H1N1, la « première guerre »

Dans ce paysage psuedo-médical, on ne trouve pas que des nouveaux venus. Thierry Casasnovas est lui-même actif depuis une dizaine d'années, mais il constitue la relève d'une ancienne garde de la naturopathie et des théories alternatives sur la santé et le bien-être. Une ancienne garde qui a retrouvé de sa vitalité pendant la crise sanitaire. « Les anciens, ce sont des gens qui sont là depuis très longtemps, quinze, vingt ans, voire plus, explique Fiona du collectif l'Extracteur. Des gens comme Christian Tal Schaller, Jean-Jacques Crèvecoeur, Irène Grosjean… Leur discours d'opposition à la vaccination était déjà tout prêt puisqu'ils l'ont élaboré depuis des années. Certains étaient déjà actifs pendant la grippe H1N1, ils font référence à cet événement comme la "Première guerre". »
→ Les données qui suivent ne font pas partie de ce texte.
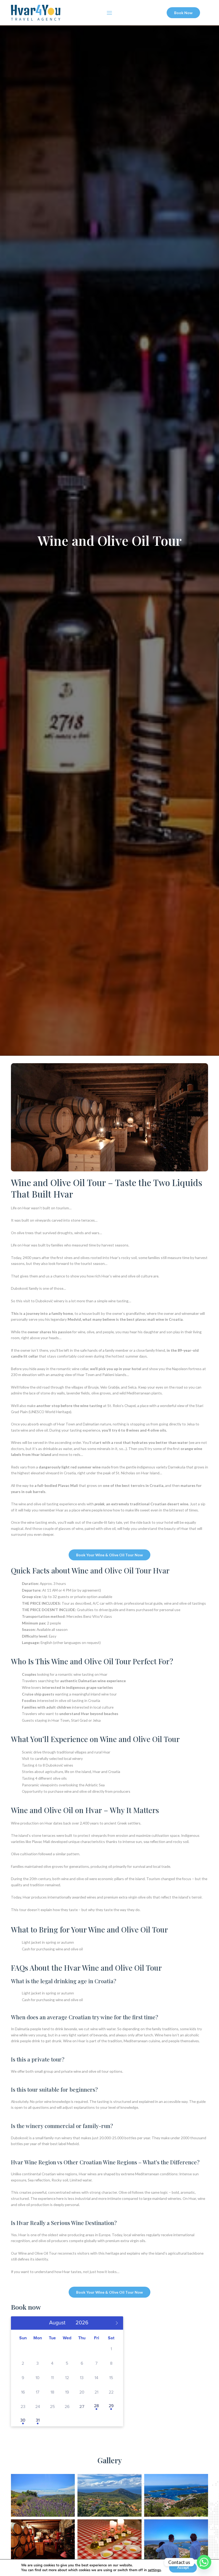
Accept (183, 2567)
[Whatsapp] (204, 2562)
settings (154, 2570)
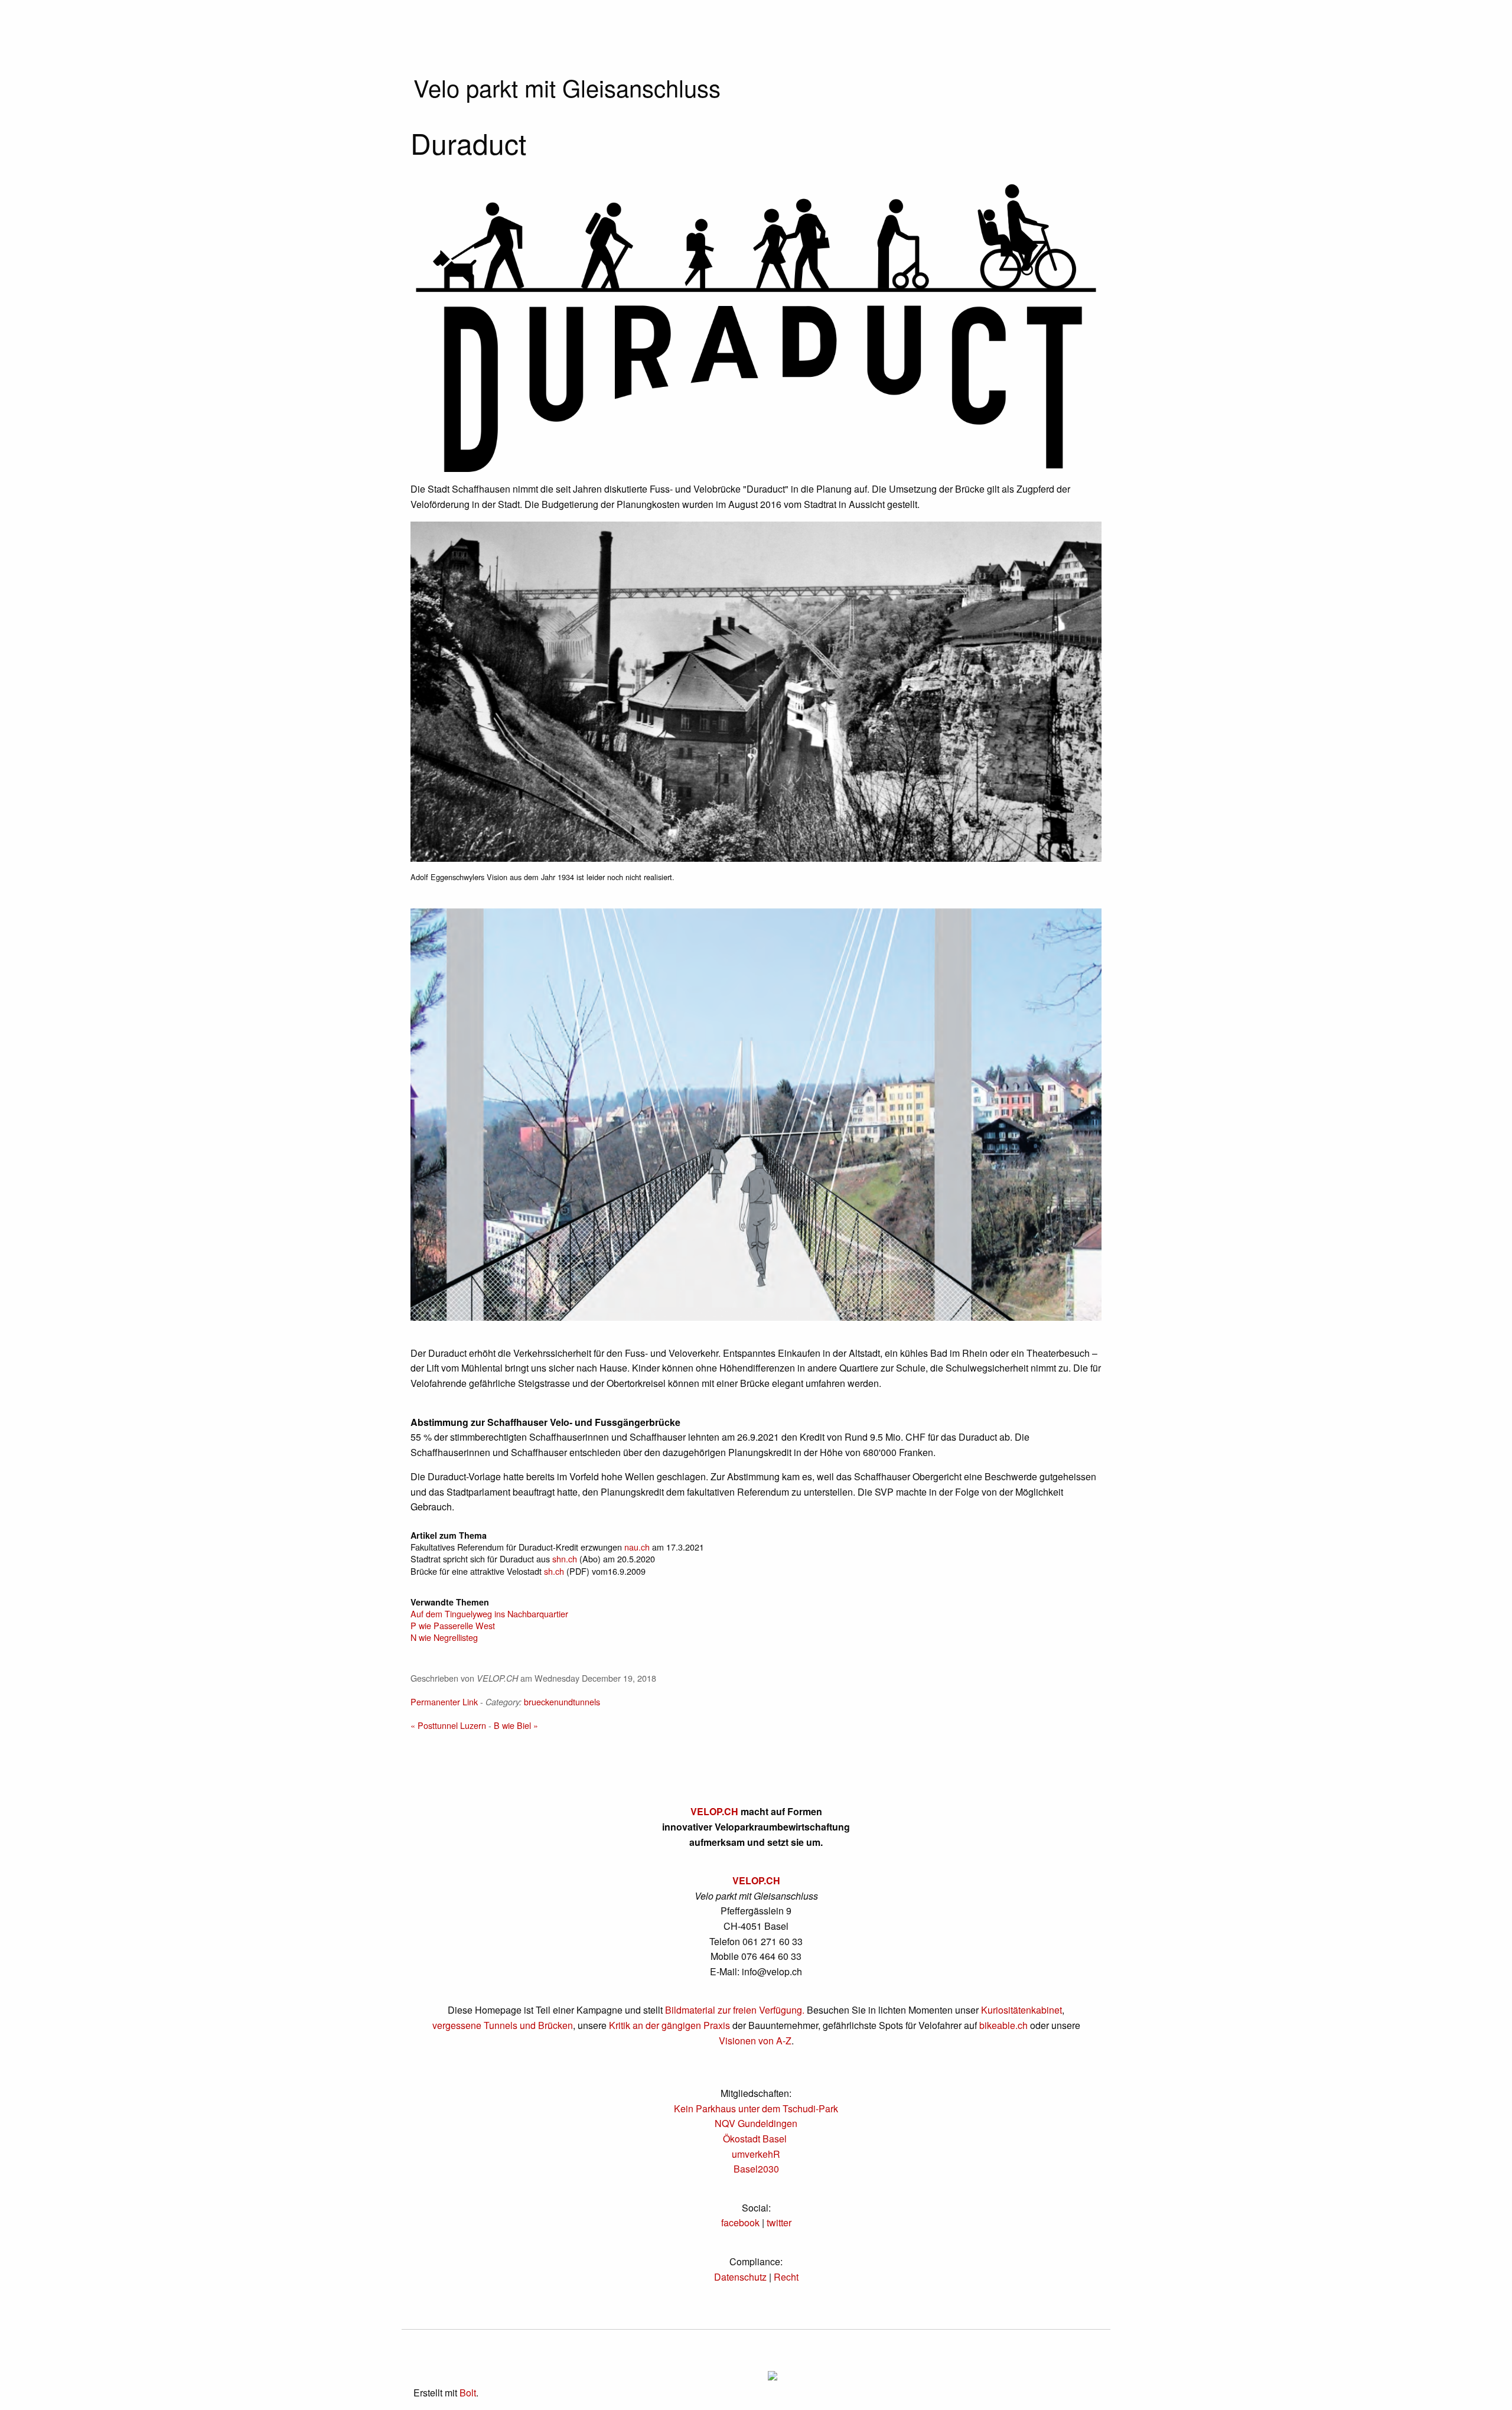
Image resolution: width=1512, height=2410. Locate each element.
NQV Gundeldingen (756, 2123)
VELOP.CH (714, 1811)
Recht (786, 2277)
Les noms cités par Fiona apparaissent, en effet, régulièrement dans les rapports de la Miviludes et les associations de vigilance quant au risque sectaire avertissent depuis des années sur la dangerosité de leurs discours. « Ça a été très vite, dès le début de la crise : le discours était anti-médecine, anti-système, anti-Big Pharma, voire pour certains proches de Qanon, le groupe complotiste d'extrême droite américain. » Car au-delà des risques sur la santé des personnes décidant de recourir à ce type de traitements plutôt qu'à la médecine classique, au-delà même de la question cruciale de la vaccination contre le Covid-19, une convergence inattendue et inquiétante s'est opérée à la faveur du Covid-19

Convergence antisystème

Avant la crise sanitaire, le complotisme et les théories alternatives sur la santé étaient deux univers relativement étanches. « Aujourd'hui, on voit clairement une convergence entre les discours alternatifs sur la santé et toutes les grandes théories complotistes, déplore Fiona. C'est quelque chose qu'on n'avait pas du tout anticipé. » Il ne s'agit donc plus seulement d'une critique de Big Pharma - un terme employé pour désigner l'industrie pharmaceutique dans son ensemble - mais d'une rhétorique purement complotiste, voire ésotérique. « On a vu des choses hallucinantes dans certaines vidéos. Ces gourous ont beau être à la mode hippie, ça ne les empêche pas d'évoquer un complot pédosataniste. »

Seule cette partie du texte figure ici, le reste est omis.